(PROBLEM REQUIREMENTS): Reproduce the listing below word for word, starting at the line that contains "Identify the location" and continuing through the end of the listing. Omit the pictures.

(SUPPLIED MATERIAL):

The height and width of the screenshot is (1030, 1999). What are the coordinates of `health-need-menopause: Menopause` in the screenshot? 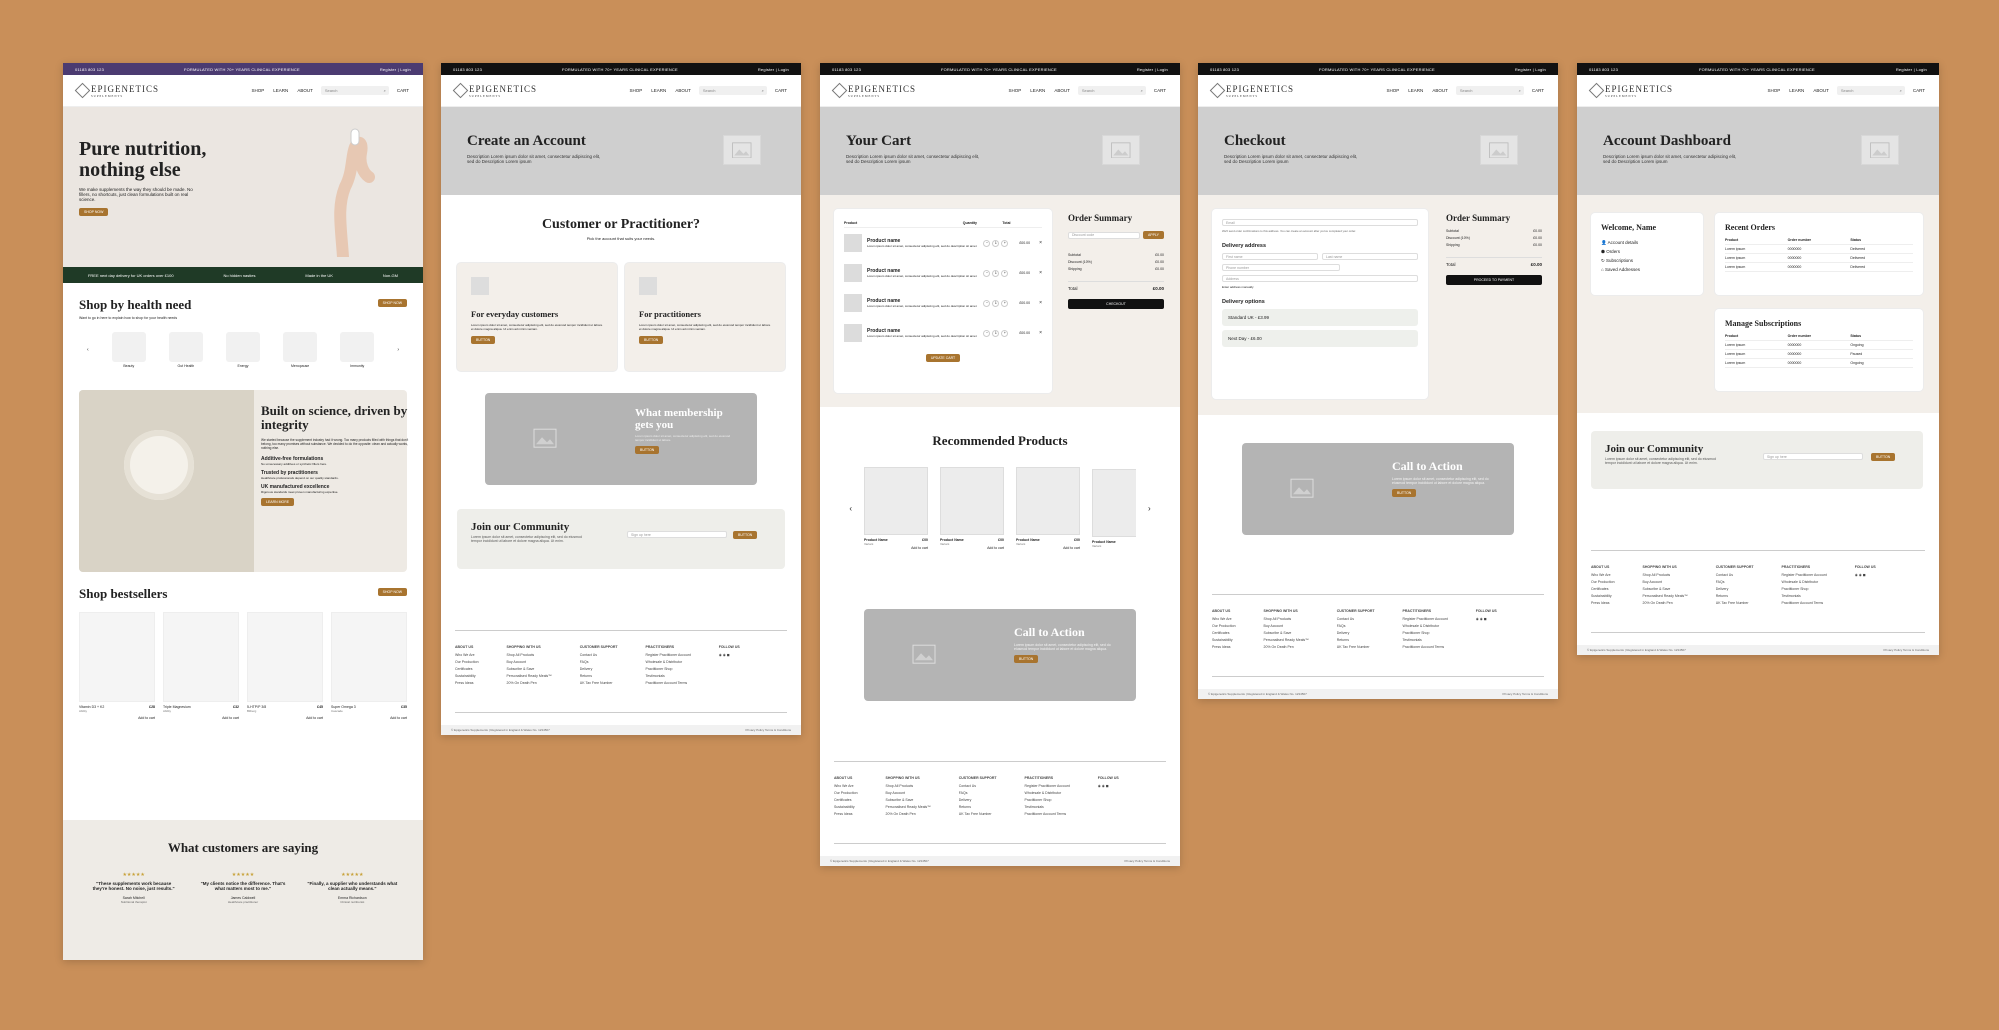 It's located at (300, 350).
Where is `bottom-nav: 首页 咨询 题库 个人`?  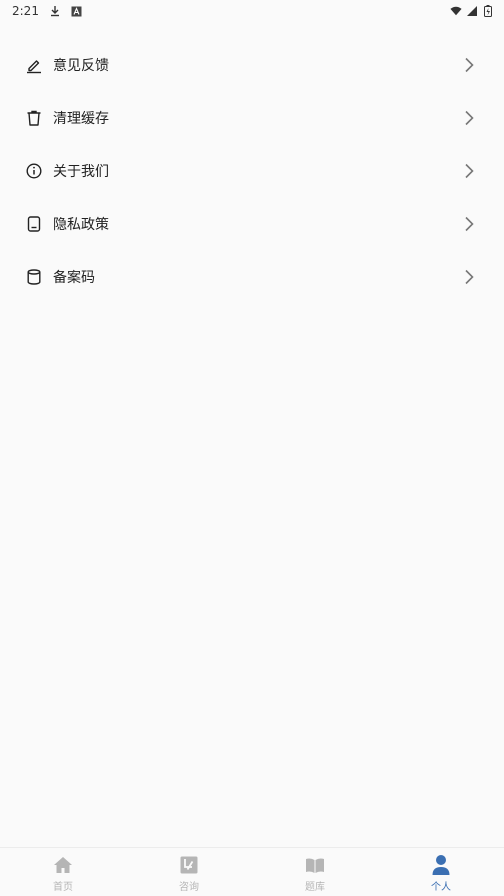
bottom-nav: 首页 咨询 题库 个人 is located at coordinates (252, 872).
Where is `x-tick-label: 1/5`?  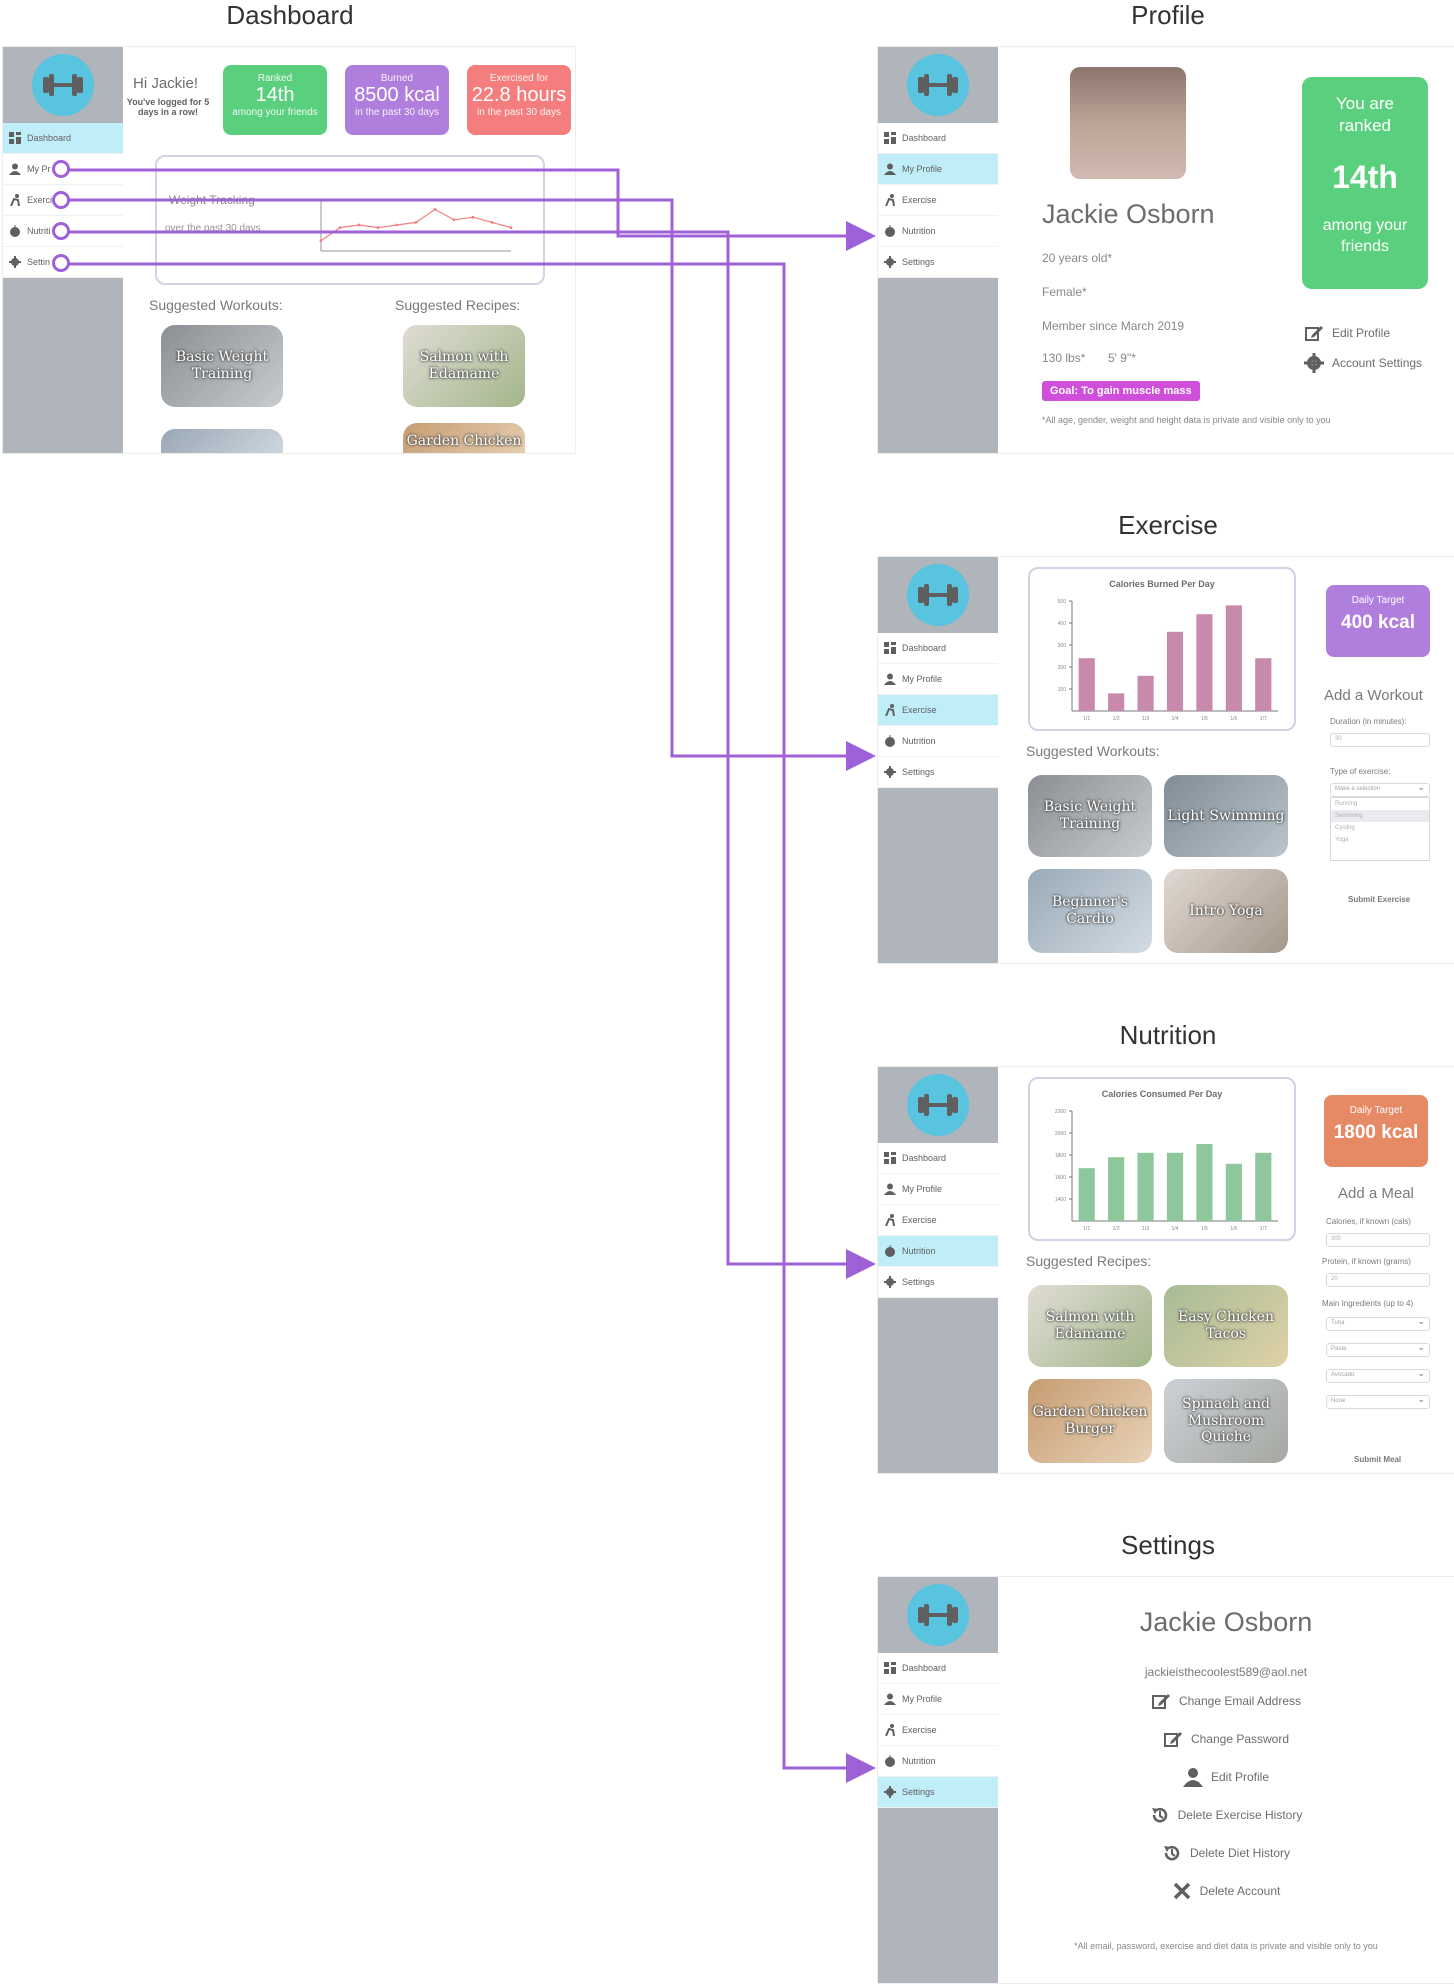 x-tick-label: 1/5 is located at coordinates (1204, 719).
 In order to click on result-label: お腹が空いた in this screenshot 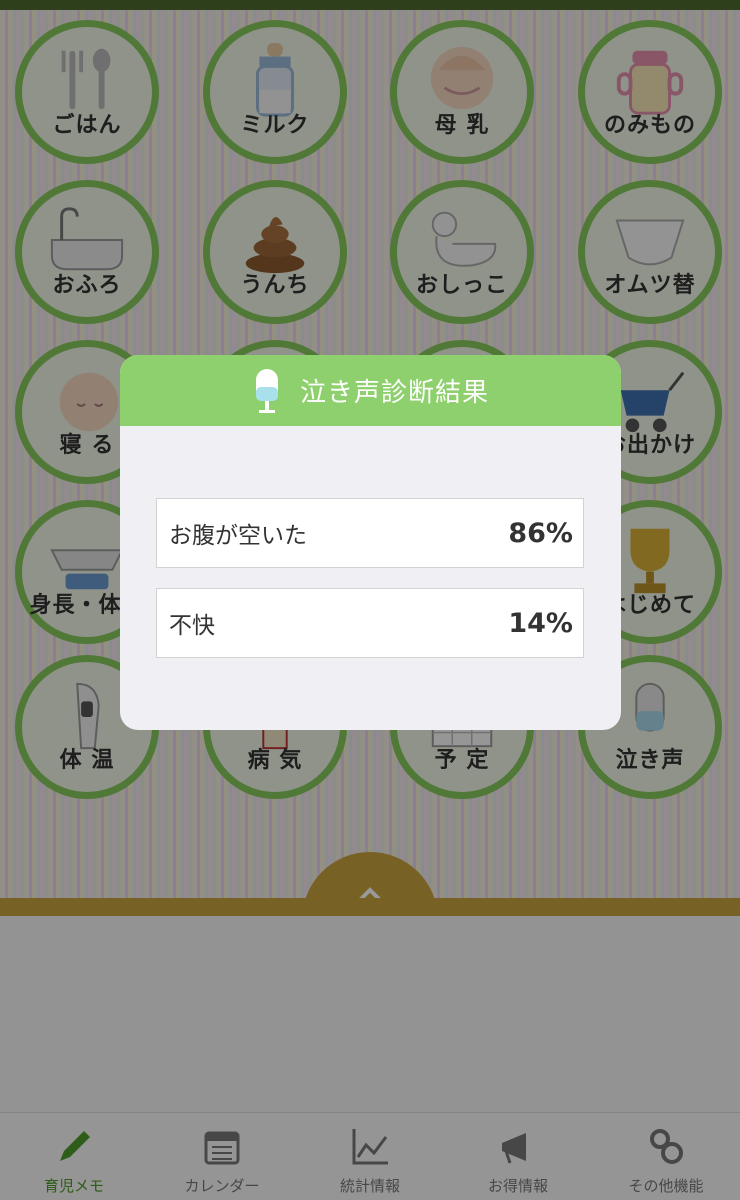, I will do `click(238, 536)`.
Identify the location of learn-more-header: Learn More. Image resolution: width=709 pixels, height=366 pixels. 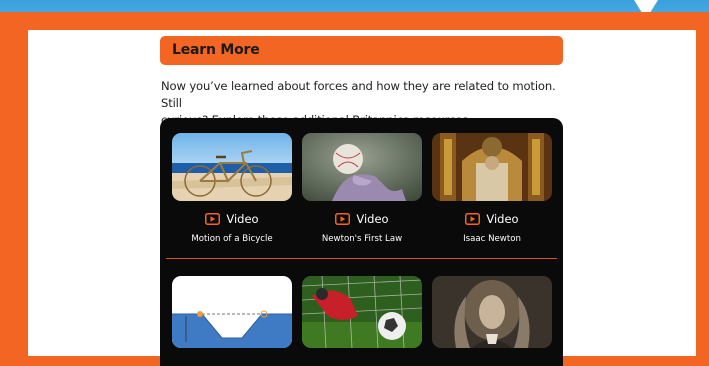
(362, 50).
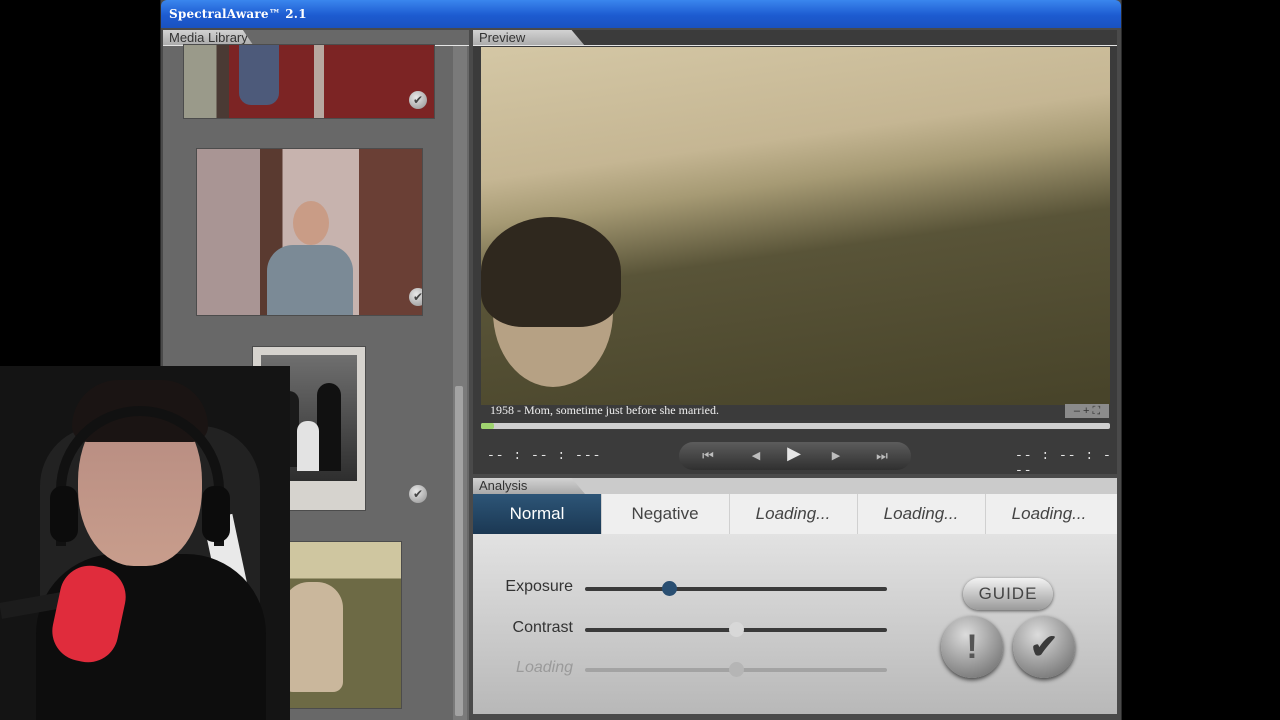 Image resolution: width=1280 pixels, height=720 pixels. Describe the element at coordinates (542, 628) in the screenshot. I see `contrast-label: Contrast` at that location.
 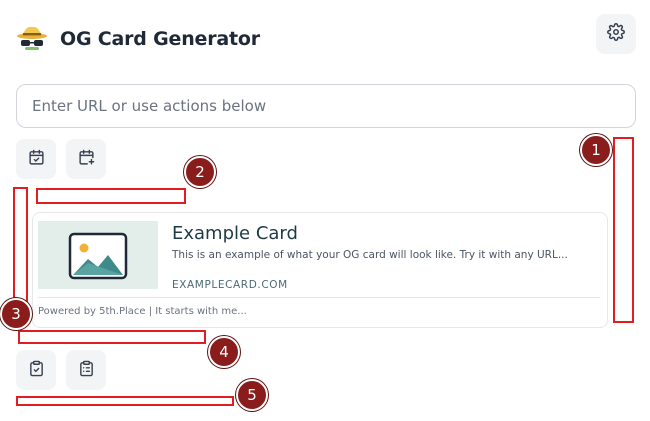 I want to click on url-input, so click(x=326, y=106).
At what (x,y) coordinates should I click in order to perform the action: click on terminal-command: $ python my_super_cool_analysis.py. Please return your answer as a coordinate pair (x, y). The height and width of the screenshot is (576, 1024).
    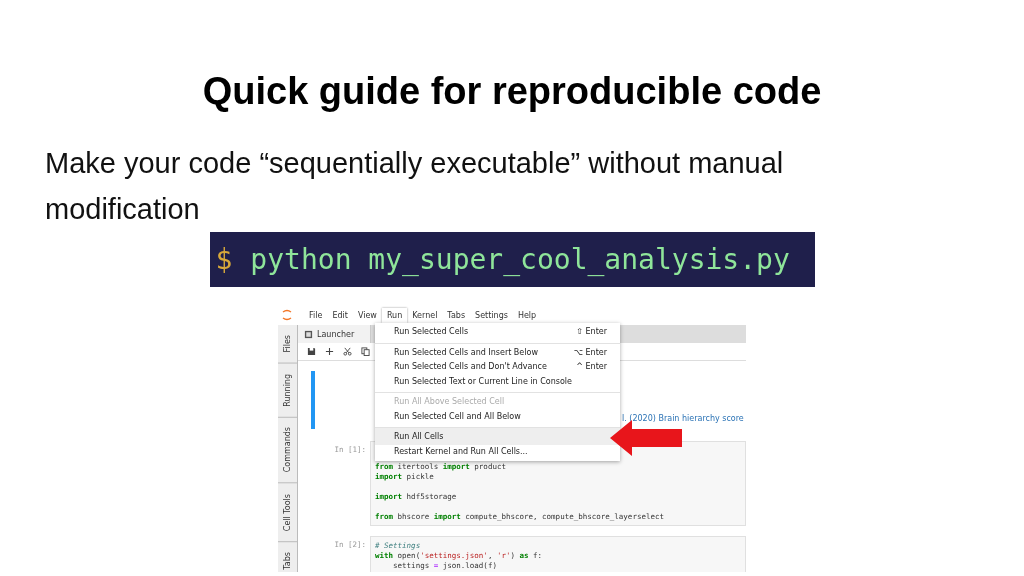
    Looking at the image, I should click on (512, 260).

(SOLUTION):
Identify the location of learn-more-header: Learn More. Image resolution: width=709 pixels, height=366 pixels. 
(362, 50).
 Image resolution: width=1280 pixels, height=720 pixels. Describe the element at coordinates (542, 628) in the screenshot. I see `contrast-label: Contrast` at that location.
  I want to click on url-input, so click(x=326, y=106).
At what (x,y) coordinates should I click in order to perform the action: click on terminal-command: $ python my_super_cool_analysis.py. Please return your answer as a coordinate pair (x, y). The height and width of the screenshot is (576, 1024).
    Looking at the image, I should click on (512, 260).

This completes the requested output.